Embora a imprensa pública tivesse anunciado que, com a ruptura do contrato, Angola iria poupar um milhão de dólares norte-americanos, que antes gastava com a importação de energia da Namíbia, a média estatal não fez, sintomaticamente, nenhuma referência aos custos com a compra de combustível para alimentar os dois "monstros" térmicos.
Pelo que foi possível apurar, as duas turbinas em funcionamento, durante as 24 horas do dia, iriam consumir 200 litros de gasóleo/minuto, perfazendo 12 mil/hora e 228 mil litros/dia. Aos elevados custos para os depauperados cofres do Estado, dever-se-ia acrescer ainda as despesas de manutenções aos equipamentos.
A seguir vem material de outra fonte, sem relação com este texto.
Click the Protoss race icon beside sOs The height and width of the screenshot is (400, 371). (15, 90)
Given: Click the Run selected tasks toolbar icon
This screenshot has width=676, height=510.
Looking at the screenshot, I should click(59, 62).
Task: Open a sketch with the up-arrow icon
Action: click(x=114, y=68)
Algumas correntes de opinião defendem que o ideal seria que Angola apostasse, numa primeira fase, em satisfazer, em quantidade e qualidade, o mercado nacional, fazendo chegar a energia aos locais mais recônditos do País e, numa segunda fase, virasse as suas atenções para a exportação aos países vizinhos, de contrário, estaria a dar um passo maior do que a perna.
Há poucos dias foi anunciado em Luanda que Angola e Namíbia pretendem, a partir do próximo ano, desenvolver um projecto conjunto para a construção da barragem hidroeléctrica de Baynes sobre o rio Cunene.
Estando em vista um projecto dessa envergadura, faz algum sentido a pretensão de Angola exportar energia para o país vizinho.